▶ DATASET CONTENT:
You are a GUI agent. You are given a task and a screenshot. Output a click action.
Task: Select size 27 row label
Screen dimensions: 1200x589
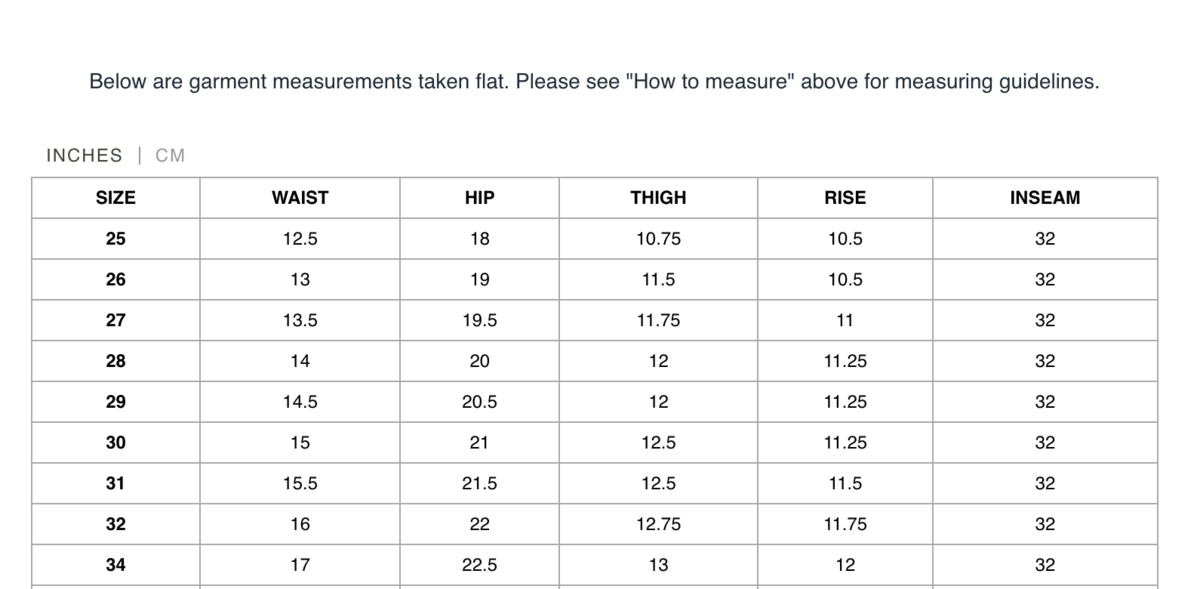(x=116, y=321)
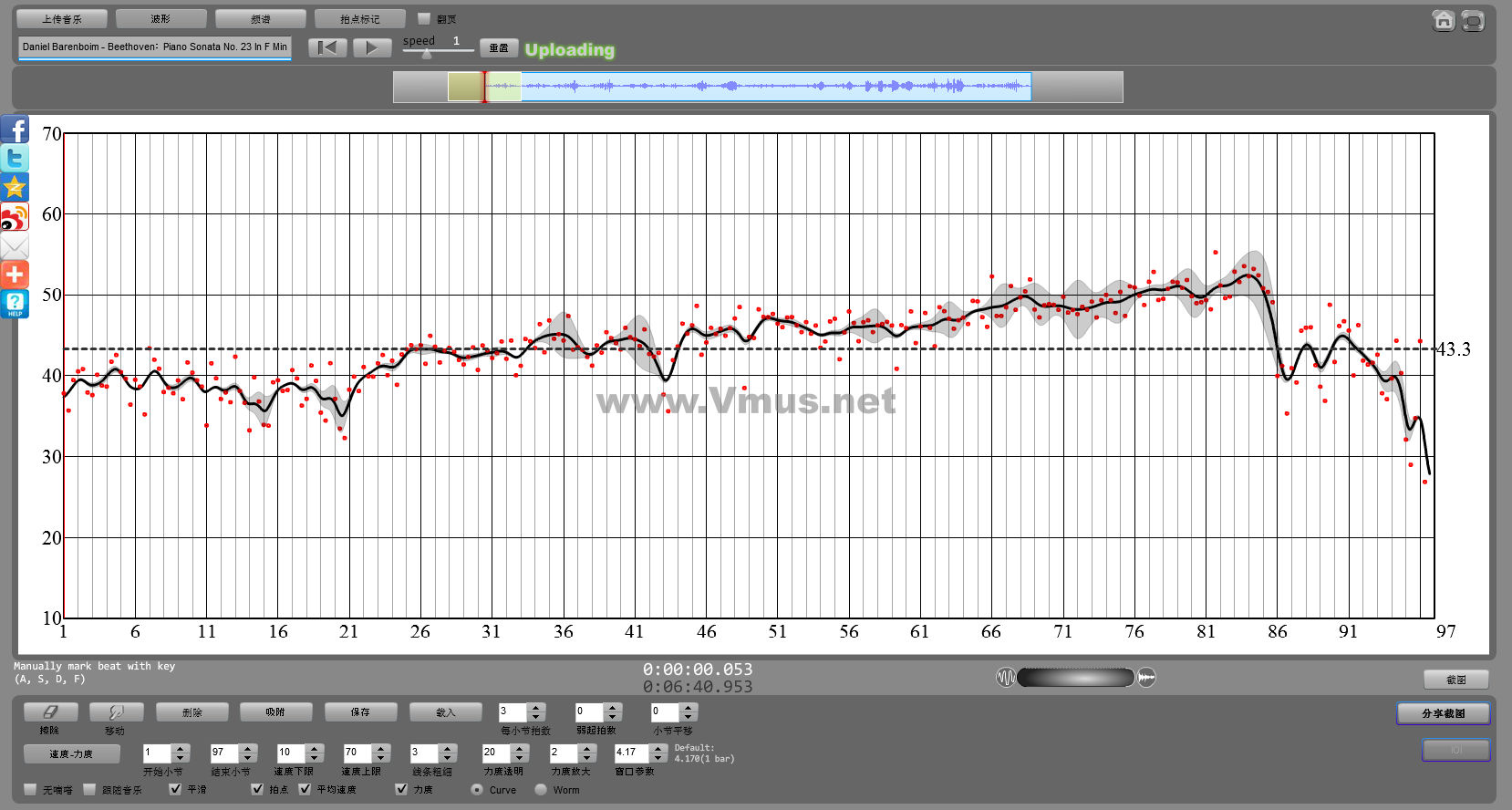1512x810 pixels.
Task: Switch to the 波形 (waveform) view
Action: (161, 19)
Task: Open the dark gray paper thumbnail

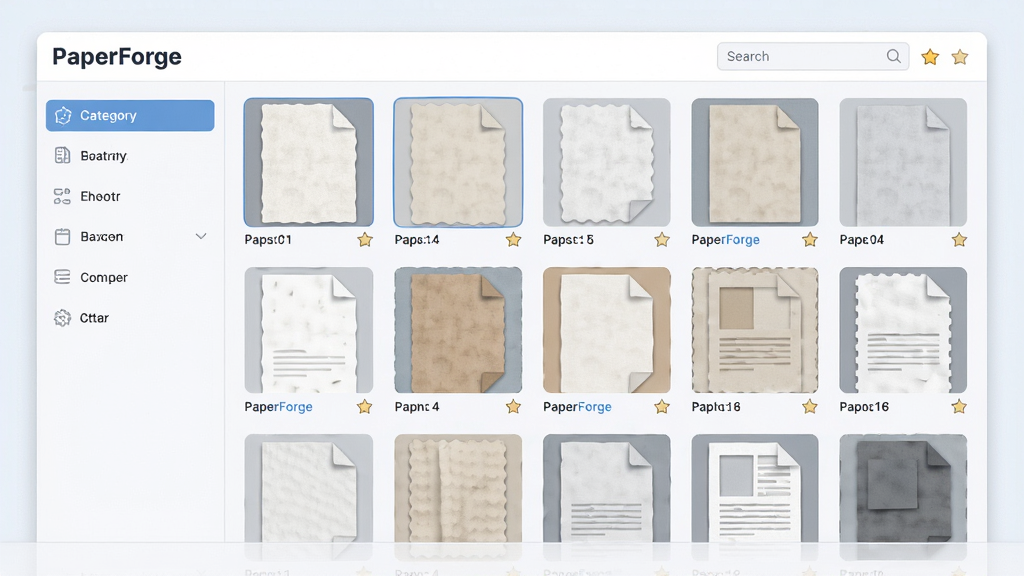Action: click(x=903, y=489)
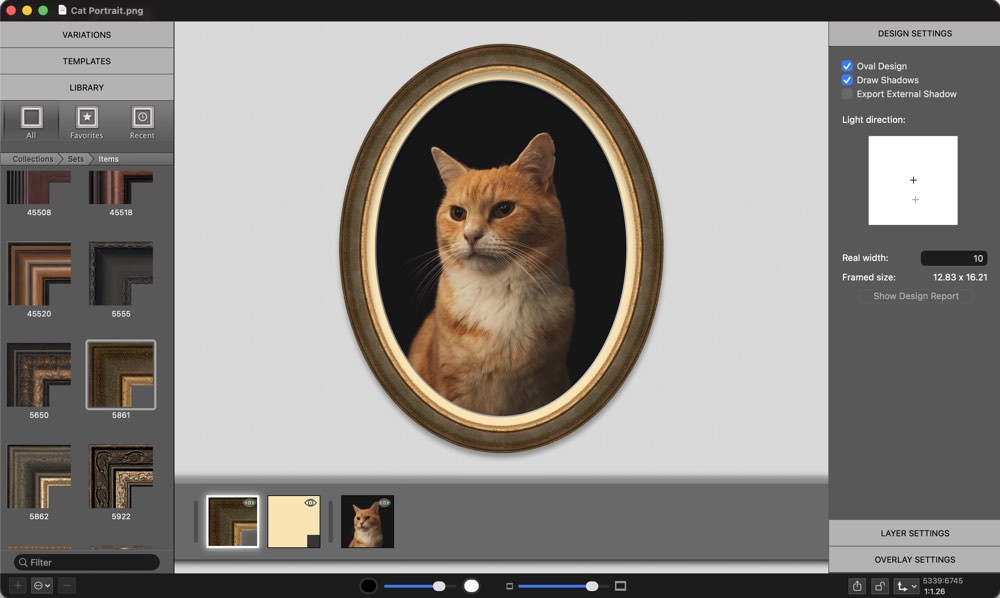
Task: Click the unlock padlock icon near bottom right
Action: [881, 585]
--
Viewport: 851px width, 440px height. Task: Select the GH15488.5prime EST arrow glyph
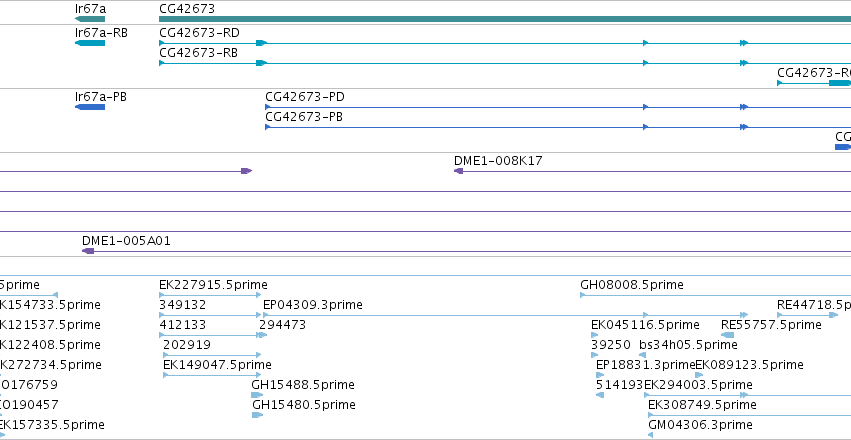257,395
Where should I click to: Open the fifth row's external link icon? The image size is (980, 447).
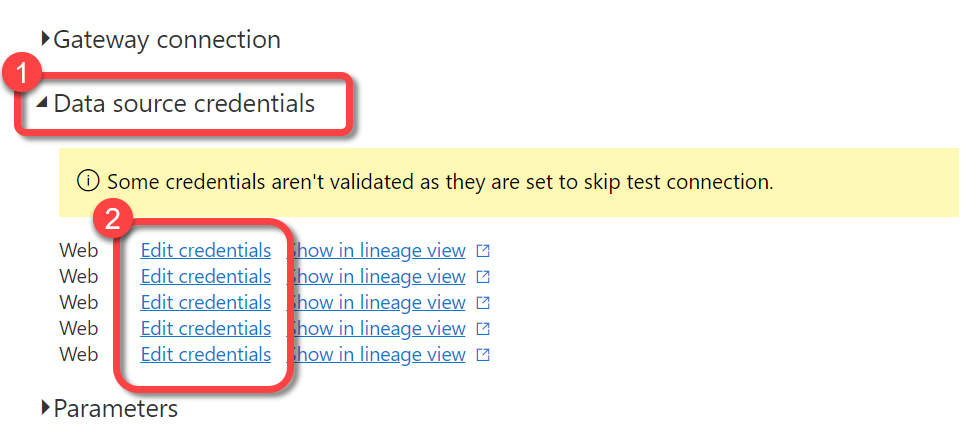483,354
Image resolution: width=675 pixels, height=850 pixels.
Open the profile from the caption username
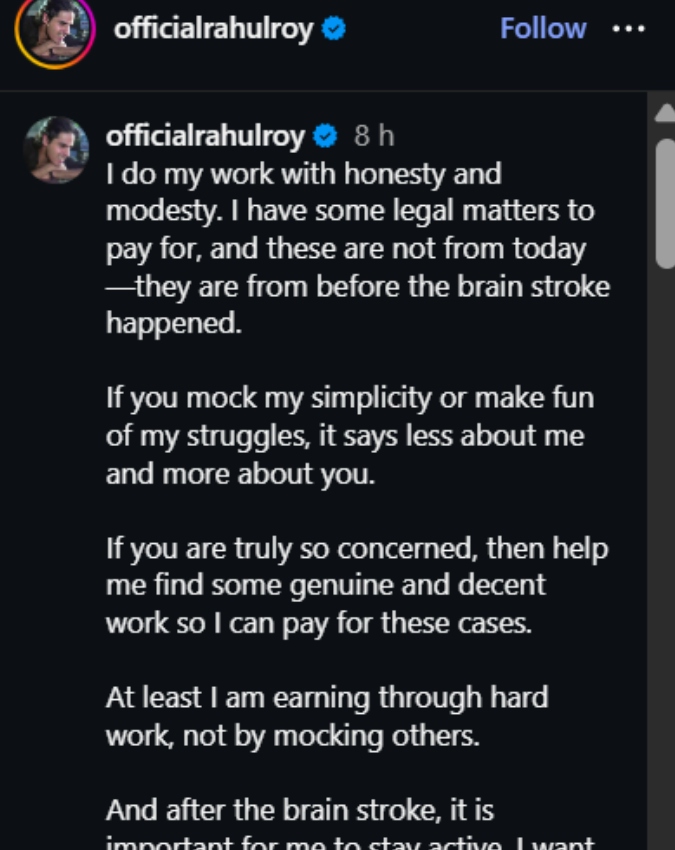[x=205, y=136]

▶ WORK TO DO: In the material above, take the lines from the one containing "You are a GUI" through the one containing "Action: (161, 19)" and write them out again with "row label" changed to "row heading" and everything else the same. Leave out the pictures.

▶ COMPLETE RESPONSE:
You are a GUI agent. You are given a task and a screenshot. Output a click action.
Task: Select size 27 row heading
Screen dimensions: 1200x589
(x=116, y=321)
1512x810 pixels.
Task: Switch to the 波形 (waveform) view
Action: (161, 19)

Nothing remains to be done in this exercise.